By looking at real business activity and cash flow, we are able to extend credit to enterprises with real growth potential,” says Mark Muyobo, CEO of NCBA Uganda.
NCBA has designed solutions that meet the specific needs of sectors such as manufacturing, trade, real estate, ICT, Transport,Energy, Education and Health.
Traders, for example, can access loans aligned to their cashflows, while manufacturers can secure financing through the Asset Financing Solution that considers the machinery or equipment as the collateral through the Finance Leasing solution.
We recently introduced the Floorplan Financing solution that supports dealers in equipment and machinery to import the items up to the shop floor without additional collateral.
At the recently concluded, Annual Bankers Awards, NCBA was recognized as the Asset Finance Bank of the year 2025.
Flexible solutions, including invoice discounting, working capital loans, and value-chain financing, are helping SMEs manage cash flow, invest in expansion, and participate in larger supply chains. Most importantly these solutions are based on the customers cashflows.
Banks are also offering seasonal and cycle-based products, such as temporary overdrafts for schools at the start of academic terms and asset financing for agro-processing businesses.
These solutions reduce operational costs and support growth at every stage of the value chain.
Technology is playing a central role in making banking more accessible for SMEs.
Digital platforms allow businesses to manage payroll, make payments, monitor finances, and apply for loans remotely.
Digital lending services, such as NCBA’s MoKash, developed in partnership with MTN, have extended credit access even to businesses in remote areas.
“Digital adoption allows SMEs to operate transparently, track their performance, and build a credible financial history, which is critical for future growth,” Muyobo added.
Financing alone is not enough. Banks are now investing in capacity-building initiatives, including mentorship programs, financial literacy training, and business advisory services, to help SMEs strengthen bookkeeping, governance, and strategic planning.
“Better-run businesses are not only more competitive but also lower-risk of borrowing, creating a virtuous cycle of growth and sustainability,” Muyobo said.
Special attention is being paid to women- and youth-led SMEs, who often face additional barriers.
Banks like NCBA are providing tailored products and services specifically designed to meet the unique needs of these crucial demographic groups, ensuring fair competition and access to resources.

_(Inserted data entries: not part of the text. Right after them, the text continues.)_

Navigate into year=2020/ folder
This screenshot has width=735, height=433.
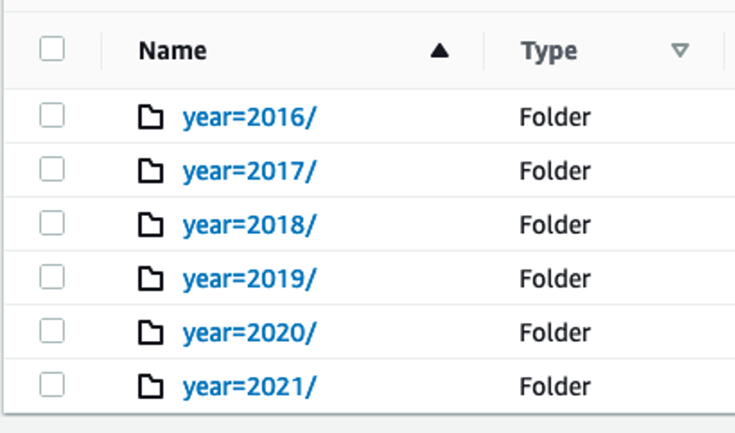[x=250, y=333]
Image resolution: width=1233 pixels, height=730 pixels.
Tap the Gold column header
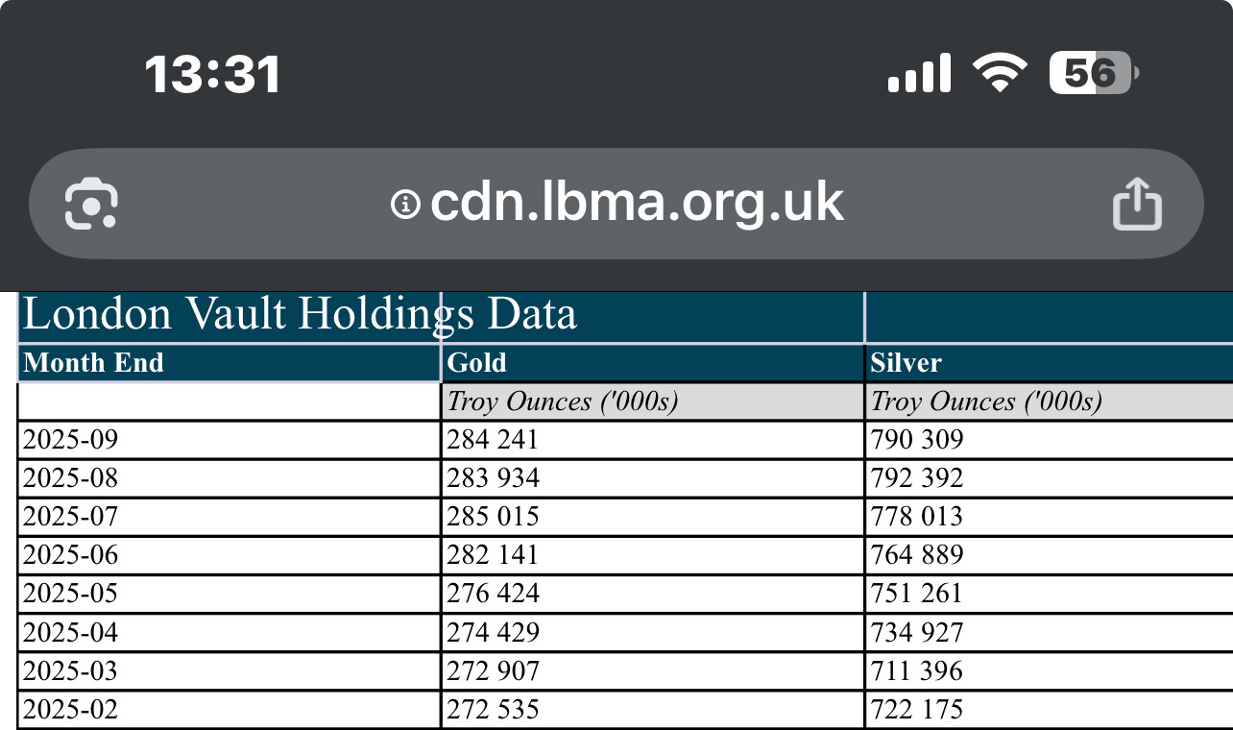coord(477,363)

Beyond financing and capacity building, banks like NCBA are transforming everyday banking into a seamless, empowering experience for SMEs.
Through intuitive digital platforms, mobile apps, and integrated payment solutions, business owners can manage accounts, process payroll, pay suppliers, and monitor cash flows with ease, anytime, anywhere.
Personalized banking support, real-time transaction alerts, and dedicated relationship managers ensure that even routine financial tasks are efficient, transparent, and aligned with business goals.
By turning everyday banking into a strategic advantage, NCBA enables SMEs to focus on growth, make informed decisions, and operate with confidence in an increasingly competitive market.
For an SME seeking to grow, selecting a financial partner committed to their development is critical.
The optimal partner combines sector-specific financing, digital innovation, and capacity-building support, to enable businesses overcome systemic challenges, scale efficiently, and participate fully in Uganda’s economic transformation.
With the right mix of financing, guidance, and digital tools, SMEs can thrive, create jobs, and contribute meaningfully to national development.
And banks have demonstrated that strategic collaboration between financial institutions and SMEs can unlock sustainable growth and significantly impact Uganda’s economy.